Despite the deployment of some 594,000 security personnel nationwide to ensure a smooth electoral process, incidents marred the proceedings, including a fatal altercation in Diyarbakir over the election of a neighborhood administrator, resulting in one fatality and 11 injuries. Additionally, clashes erupted in the province of Sanliurfa, leaving at least six individuals wounded.

Expressing gratitude for the electorate’s trust, Ekrem Imamoglu declared, “It appears that our citizens’ confidence and belief in us have been vindicated.”

Imamoglu secured 50.6% of the votes in Istanbul, while AKP candidate Murat Kurum, a former minister of urbanization and environment, garnered 40.5%, according to Anadolu Agency. Pre-election polls had suggested a closely contested race between the two contenders.

Imamoglu, a widely popular figure often touted as a potential future contender against Erdogan, campaigned independently without the backing of some parties that supported him in his 2019 victory. Both the pro-Kurdish Peoples’ Equality and Democracy Party and the nationalist IYI Party fielded their own candidates in the election.

Following the failure to dislodge Erdogan in the previous year’s election, a six-party opposition coalition led by the CHP fell apart, unable to capitalize on the economic downturn and the government’s initially inadequate response to the devastating earthquake that claimed over 53,000 lives.

According to Ulgen, this outcome has propelled Imamoglu into a prominent position as a potential leader of the opposition, positioning him to challenge Erdogan for the presidency in 2028. “This result has undoubtedly marked a turning point for Imamoglu,” he remarked. “He is poised to emerge as the natural choice for the opposition in the upcoming presidential elections.”

The emergence of the New Welfare Party (YRP), a new religious-conservative party, appeared to have siphoned votes from disillusioned AKP supporters dissatisfied with the government’s economic policies.

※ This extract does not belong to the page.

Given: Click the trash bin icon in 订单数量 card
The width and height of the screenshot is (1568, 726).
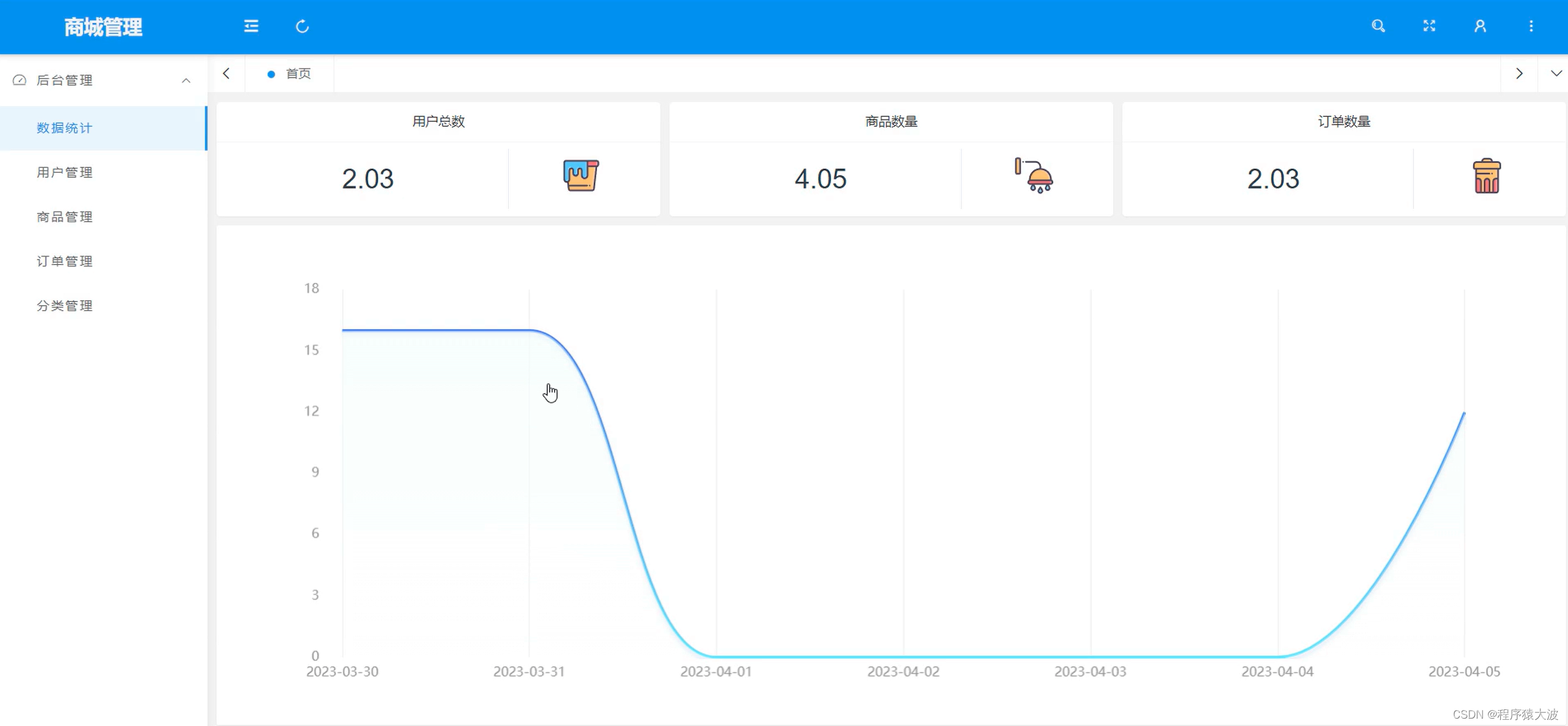Looking at the screenshot, I should 1486,176.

In Turkey’s predominantly Kurdish-populated southeast, the DEM Party seemed poised to secure victory in many municipalities, although uncertainty loomed over whether they would be allowed to retain power. Erdogan’s government has previously ousted elected pro-Kurdish mayors over alleged ties to Kurdish militants, replacing them with state-appointed trustees.

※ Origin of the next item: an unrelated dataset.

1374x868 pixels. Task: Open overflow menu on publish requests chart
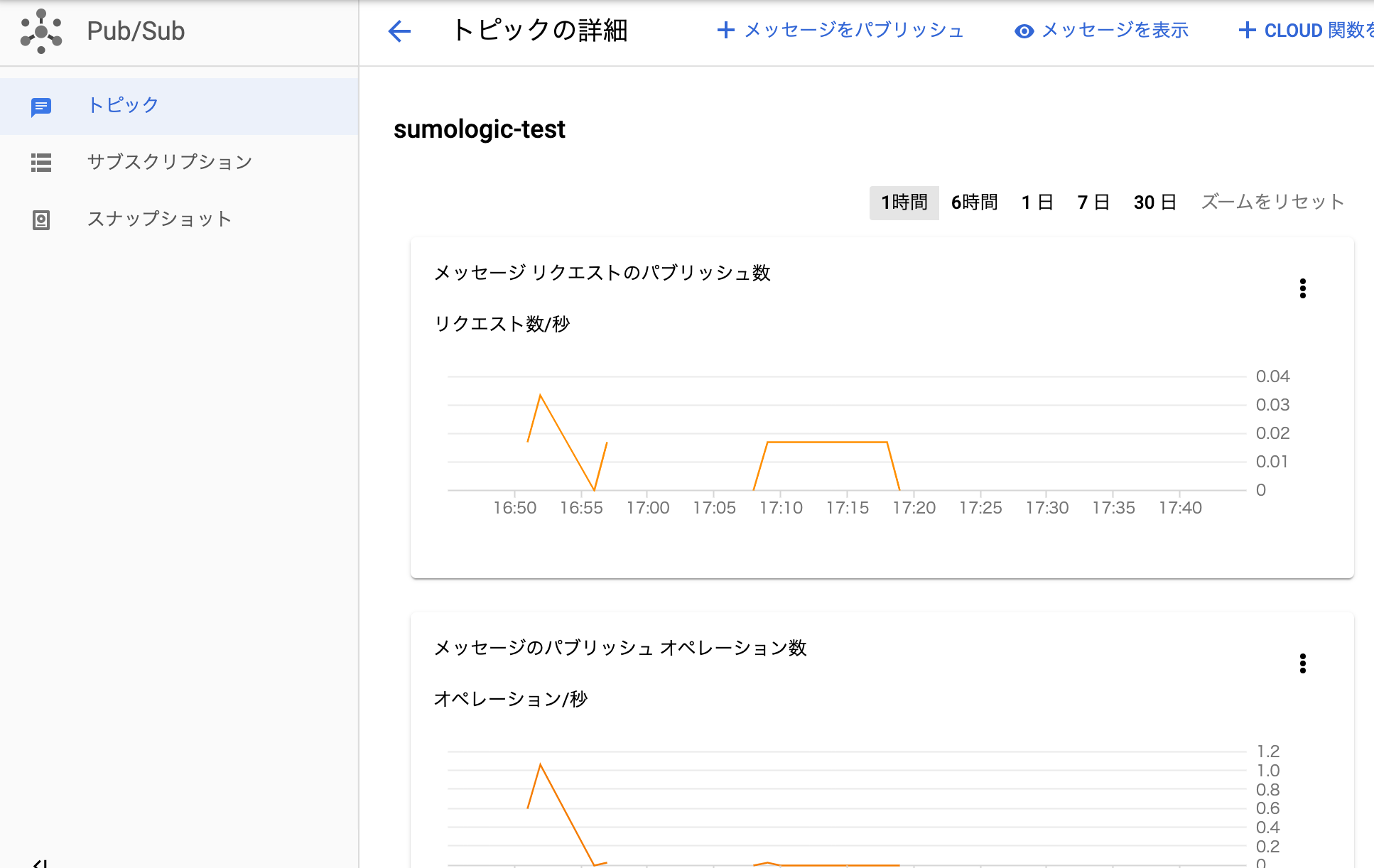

Analysts speculated that a strong performance by Erdogan’s party would have strengthened his resolve to enact a new constitution, one aligning with his conservative principles and potentially extending his rule beyond 2028, when his current term concludes.

Erdogan, who has steered Turkey for more than two decades, first as prime minister since 2003 and then as president since 2014, has advocated for a new constitution emphasizing traditional family values.